◆ OBIETTIVO DICHIARATO 1:
Elenca tutte le righe dei record che contengono la stringa "Task", riportandole senza alcuna modifica.

◆ BRANO DA LEGGERE:

Have a Spooky Halloween

 

Ma ricordati sempre
che i mostri non muoiono.
Quello che muore
è la paura che t’incutono.
(Cesare Pavese)

 

Delle origini e della valenza di Halloween, o meglio di Samhain, abbiamo parlato molte volte. Chi volesse ripercorrere l’argomento, può cliccare qui. Quello che mi interessa approfondire, oggi che il conto alla rovescia è terminato, è l’aspetto orrorifico e macabro associato a questa ricorrenza. Perchè non lo si può negare: la “spooky season” ci affascina proprio in quanto tale. Halloween riscuote così tanto successo perchè è un appuntamento con il brivido, ed incitando alla paura provoca una scarica continua di adrenalina. Stanotte, celebreremo la vigilia di Ognissanti circondati da streghe, zombie, scheletri, serial killer di note saghe horror, fantasmi e mostri spaventosi. Guarderemo pellicole terrificanti, leggeremo libri che evocano atmosfere gotiche e storie angoscianti. Eppure tutto questo ci attrae, è come una calamita che ci irretisce in un potentissimo campo magnetico. A Halloween, come d’altronde avveniva a Samhain, si affronta il tema della morte, e lo si fa esaltando le sfumature più lugubri che ad essa si associano. Ci interfacciamo, quindi, con una delle nostre più grandi paure, con l’insondabile mistero dell’ignoto, con un vero e proprio tabù dell’epoca contemporanea. Ma in queste tenebre ci buttiamo a capofitto, perchè ci donano emozioni: la tensione che sperimentiamo ci stimola, ci elettrizza e, al tempo stesso, esorcizza le nostre fobie inconsce.

◆ RECORD DI DATI:
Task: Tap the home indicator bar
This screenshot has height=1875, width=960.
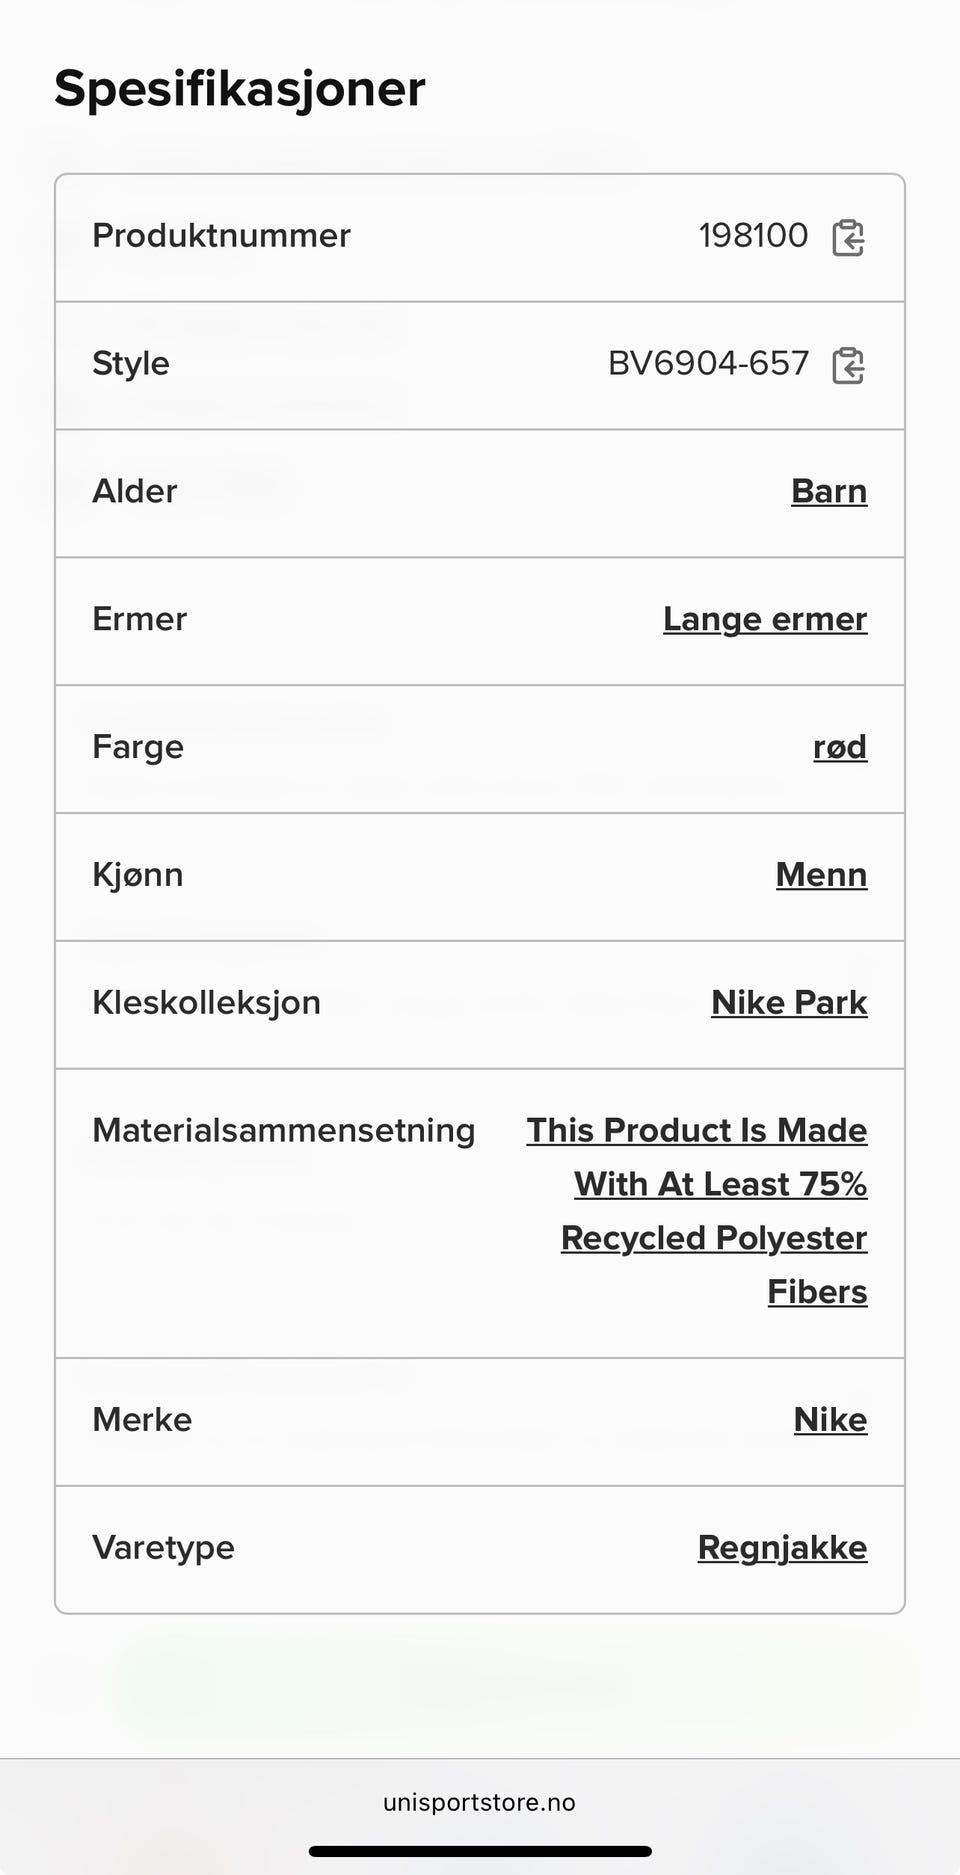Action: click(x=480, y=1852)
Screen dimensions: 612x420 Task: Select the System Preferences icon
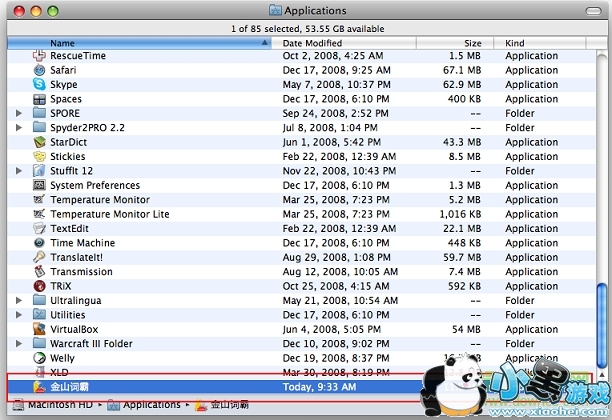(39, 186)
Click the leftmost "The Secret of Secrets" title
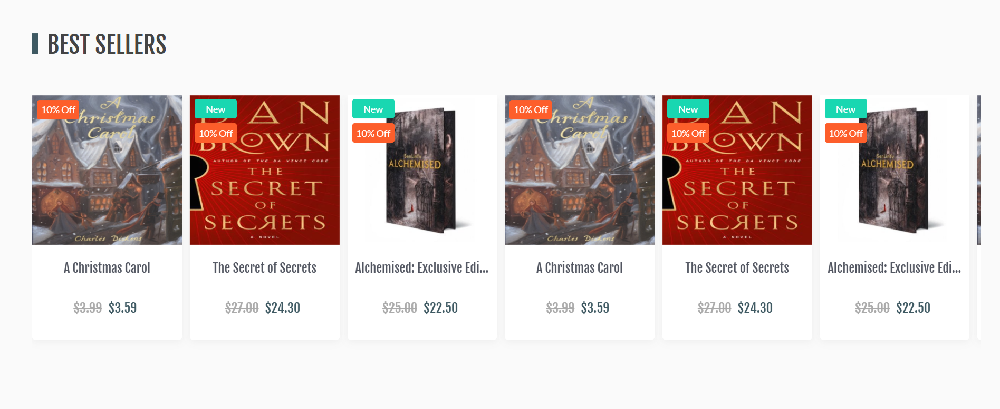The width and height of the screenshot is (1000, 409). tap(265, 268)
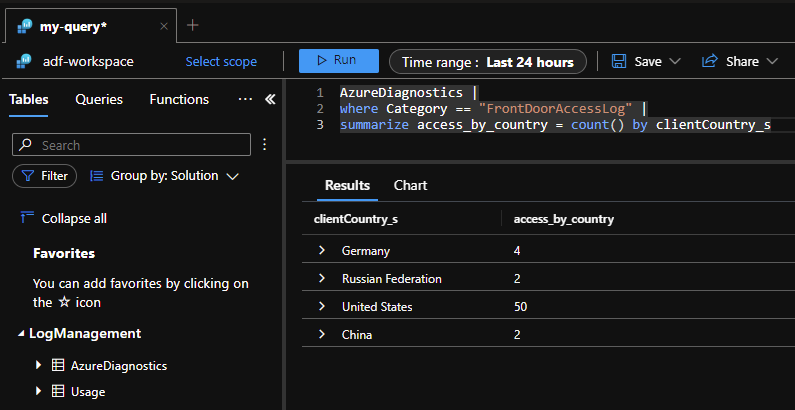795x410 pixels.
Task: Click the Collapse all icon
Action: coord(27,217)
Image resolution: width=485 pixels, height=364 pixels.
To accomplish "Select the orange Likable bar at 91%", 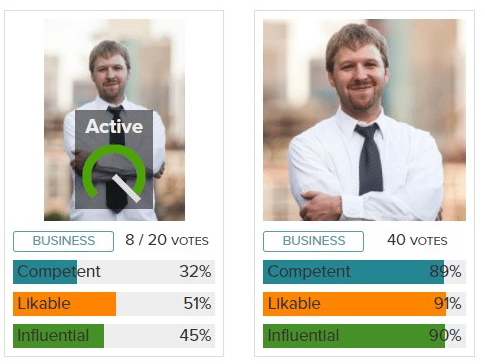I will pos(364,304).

◆ OBIETTIVO DICHIARATO 2:
Secondo il brano su Halloween, da quali figure saremo circondati stanotte? Elencale tutte.

◆ RISPOSTA COMPLETA 1:
Task: Tap the home indicator bar
Screen dimensions: 612x420 Task: Select the System Preferences icon
Task: Click the Collapse all icon

◆ RISPOSTA COMPLETA 2:
- streghe
- zombie
- scheletri
- serial killer di note saghe horror
- fantasmi
- mostri spaventosi